Earlier this year, the Legislature passed SB 828, which reforms the methodology used to set Regional Housing Needs Assessment (RHNA) goals. This change aims to create a more transparent and equitable process, and better hold jurisdictions accountable for producing units toward their goal.

In an effort to protect housing for low-income households, including those who are homeless, the Legislature also passed AB 3194, which prohibits jurisdictions from rejecting a development of very low-income, low-income, or moderate-income housing or an emergency shelter without evidence to demonstrate that it would have a “specific, adverse impact upon the public health or safety.”
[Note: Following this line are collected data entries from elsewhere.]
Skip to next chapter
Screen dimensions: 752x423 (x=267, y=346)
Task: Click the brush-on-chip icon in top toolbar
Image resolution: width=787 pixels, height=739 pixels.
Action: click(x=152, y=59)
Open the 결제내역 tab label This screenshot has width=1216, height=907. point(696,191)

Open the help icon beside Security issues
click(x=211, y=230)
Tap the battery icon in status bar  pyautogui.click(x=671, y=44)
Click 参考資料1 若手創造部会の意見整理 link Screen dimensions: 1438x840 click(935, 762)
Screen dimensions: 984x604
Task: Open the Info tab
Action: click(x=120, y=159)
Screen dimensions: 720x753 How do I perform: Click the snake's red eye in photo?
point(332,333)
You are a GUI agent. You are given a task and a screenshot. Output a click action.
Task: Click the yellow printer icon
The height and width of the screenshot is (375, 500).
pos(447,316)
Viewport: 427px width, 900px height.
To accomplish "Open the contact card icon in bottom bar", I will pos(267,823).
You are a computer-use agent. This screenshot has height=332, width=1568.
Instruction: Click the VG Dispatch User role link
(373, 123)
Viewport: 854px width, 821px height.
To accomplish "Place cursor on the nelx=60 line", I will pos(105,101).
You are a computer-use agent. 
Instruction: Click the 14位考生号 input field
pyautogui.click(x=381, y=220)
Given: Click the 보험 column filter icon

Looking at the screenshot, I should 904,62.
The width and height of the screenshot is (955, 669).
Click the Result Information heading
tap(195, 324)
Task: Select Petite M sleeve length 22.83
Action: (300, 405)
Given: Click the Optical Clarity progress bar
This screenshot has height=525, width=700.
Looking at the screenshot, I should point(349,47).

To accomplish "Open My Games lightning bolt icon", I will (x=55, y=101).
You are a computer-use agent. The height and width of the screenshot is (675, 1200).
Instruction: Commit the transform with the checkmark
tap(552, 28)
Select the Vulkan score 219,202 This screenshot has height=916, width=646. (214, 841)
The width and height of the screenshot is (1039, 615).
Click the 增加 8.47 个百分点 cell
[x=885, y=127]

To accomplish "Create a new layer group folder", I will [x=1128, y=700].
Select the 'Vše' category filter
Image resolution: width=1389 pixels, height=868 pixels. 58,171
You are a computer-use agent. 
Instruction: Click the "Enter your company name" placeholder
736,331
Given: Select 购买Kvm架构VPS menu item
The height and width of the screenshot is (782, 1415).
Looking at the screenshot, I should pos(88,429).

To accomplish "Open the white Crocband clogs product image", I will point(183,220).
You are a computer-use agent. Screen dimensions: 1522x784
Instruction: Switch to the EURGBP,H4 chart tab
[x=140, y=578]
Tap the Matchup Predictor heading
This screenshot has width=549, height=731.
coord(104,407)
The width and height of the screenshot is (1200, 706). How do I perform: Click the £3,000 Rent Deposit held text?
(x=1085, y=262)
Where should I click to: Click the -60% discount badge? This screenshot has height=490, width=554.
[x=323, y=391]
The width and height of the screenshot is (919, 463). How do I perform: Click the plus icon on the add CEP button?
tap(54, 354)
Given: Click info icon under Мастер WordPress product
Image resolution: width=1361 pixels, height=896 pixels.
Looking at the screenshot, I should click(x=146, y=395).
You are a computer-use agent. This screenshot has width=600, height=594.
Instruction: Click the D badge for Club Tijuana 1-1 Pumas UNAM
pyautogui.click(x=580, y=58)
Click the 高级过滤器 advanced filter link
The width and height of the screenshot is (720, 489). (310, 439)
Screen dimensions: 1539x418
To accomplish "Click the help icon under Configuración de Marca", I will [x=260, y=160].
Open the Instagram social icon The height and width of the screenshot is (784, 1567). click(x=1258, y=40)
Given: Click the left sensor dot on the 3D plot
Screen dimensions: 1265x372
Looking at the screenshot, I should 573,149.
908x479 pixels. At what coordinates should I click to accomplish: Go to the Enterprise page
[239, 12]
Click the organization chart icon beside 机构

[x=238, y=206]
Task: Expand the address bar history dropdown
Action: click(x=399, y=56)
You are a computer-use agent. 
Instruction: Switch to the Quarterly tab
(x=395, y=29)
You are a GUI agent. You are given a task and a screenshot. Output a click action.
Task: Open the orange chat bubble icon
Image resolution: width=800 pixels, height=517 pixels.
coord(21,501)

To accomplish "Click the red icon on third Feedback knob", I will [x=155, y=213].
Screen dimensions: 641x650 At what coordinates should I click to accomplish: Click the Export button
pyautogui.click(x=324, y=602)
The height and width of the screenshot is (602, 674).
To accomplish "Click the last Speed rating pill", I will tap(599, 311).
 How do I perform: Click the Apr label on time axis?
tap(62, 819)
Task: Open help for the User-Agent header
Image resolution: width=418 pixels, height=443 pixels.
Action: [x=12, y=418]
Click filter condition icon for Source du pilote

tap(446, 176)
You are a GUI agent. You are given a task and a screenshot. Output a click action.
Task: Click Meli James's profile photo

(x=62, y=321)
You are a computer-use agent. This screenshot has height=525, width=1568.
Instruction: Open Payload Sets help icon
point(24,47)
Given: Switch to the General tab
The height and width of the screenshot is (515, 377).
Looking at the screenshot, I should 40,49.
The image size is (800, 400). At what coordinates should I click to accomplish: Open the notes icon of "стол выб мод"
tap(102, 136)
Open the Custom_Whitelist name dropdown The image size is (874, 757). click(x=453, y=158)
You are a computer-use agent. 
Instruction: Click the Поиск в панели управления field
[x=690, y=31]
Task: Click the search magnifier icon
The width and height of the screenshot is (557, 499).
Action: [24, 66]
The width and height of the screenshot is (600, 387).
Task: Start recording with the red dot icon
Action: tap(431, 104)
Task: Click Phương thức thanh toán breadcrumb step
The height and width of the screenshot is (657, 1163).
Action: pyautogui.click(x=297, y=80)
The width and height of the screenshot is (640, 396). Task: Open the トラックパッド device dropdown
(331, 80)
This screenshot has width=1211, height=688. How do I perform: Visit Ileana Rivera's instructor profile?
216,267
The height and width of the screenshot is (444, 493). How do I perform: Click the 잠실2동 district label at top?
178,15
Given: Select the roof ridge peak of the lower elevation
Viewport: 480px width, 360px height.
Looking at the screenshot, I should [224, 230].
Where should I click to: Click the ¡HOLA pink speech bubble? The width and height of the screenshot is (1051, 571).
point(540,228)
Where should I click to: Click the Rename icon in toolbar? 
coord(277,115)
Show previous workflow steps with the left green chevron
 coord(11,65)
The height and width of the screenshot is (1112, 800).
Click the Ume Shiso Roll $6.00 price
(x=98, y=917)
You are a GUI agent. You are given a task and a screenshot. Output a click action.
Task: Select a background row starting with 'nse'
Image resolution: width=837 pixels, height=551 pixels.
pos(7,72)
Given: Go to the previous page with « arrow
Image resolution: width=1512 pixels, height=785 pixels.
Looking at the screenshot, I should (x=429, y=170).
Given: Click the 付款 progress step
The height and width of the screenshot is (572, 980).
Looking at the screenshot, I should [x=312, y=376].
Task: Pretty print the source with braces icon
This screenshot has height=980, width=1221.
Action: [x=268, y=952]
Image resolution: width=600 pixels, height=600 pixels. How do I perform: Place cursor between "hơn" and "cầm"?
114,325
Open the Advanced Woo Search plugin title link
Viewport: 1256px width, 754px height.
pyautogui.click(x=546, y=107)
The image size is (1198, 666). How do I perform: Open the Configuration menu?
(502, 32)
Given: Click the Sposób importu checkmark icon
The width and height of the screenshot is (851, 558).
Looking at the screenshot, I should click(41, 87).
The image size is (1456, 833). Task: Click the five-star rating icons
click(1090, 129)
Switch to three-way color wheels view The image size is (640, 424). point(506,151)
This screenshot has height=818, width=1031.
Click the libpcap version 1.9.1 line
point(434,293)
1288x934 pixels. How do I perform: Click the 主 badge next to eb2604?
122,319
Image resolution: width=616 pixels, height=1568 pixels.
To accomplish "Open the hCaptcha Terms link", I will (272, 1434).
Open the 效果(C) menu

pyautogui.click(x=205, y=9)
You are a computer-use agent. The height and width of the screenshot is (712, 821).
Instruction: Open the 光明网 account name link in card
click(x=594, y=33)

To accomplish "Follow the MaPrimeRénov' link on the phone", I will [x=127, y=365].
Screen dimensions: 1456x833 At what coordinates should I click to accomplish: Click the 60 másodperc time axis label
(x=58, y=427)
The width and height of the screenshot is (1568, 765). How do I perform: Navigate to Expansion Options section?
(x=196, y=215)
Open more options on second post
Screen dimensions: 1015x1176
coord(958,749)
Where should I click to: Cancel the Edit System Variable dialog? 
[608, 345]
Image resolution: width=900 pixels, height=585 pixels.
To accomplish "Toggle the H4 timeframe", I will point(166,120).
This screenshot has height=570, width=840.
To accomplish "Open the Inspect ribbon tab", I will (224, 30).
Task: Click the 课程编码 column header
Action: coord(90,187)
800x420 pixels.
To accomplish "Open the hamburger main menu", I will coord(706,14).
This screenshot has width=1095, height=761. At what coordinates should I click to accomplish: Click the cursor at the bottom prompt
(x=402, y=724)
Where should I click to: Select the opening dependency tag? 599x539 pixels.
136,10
Other key bills passed during the legislative session include:

AB 2923, which gives BART more autonomy over its land surrounding existing transit stops. BART has expressed interest in using the land to develop housing, including affordable units.

SB 918, the Homeless Youth Act of 2018, established further requirements for the Homeless Coordination and Financing Council. These requirements focus on the needs of homeless youth, including identifying best practices and providing program developments and technical assistance for youth-focused homelessness programs.

AB 686, which requires public agencies to uphold Obama Administration Fair Housing guidelines, which strengthen the Affirmatively Further Fair Housing (AFFH) provisions of the 1968 Fair Housing Act. HUD has tried to dismantle the AFFH clause, which is meant to protect against the legacy of redlining.

Jennifer LeSarWith more than 30 years of experience in the real estate development and investment banking industries, Jennifer LeSar, President and CEO, brings a diverse background to her work in community development and urban revitalization. Her technical expertise spans from policy and program development to comprehensive strategic planning for top executives and executive teams to the origination and underwriting of complex investments in equity funds, multi-family portfolios, historic, and low-income tax credit properties utilizing federal and state financing programs. Ms. LeSar’s educational achievements include two advanced degrees from UCLA – a Master of Business Administration in Real Estate, Finance and Nonprofit Management and a Master of Arts in Urban Planning. She received her Bachelor of Arts from Bryn Mawr College in Political Science and Economics. She can be reached at jennifer@lesardevelopment.com.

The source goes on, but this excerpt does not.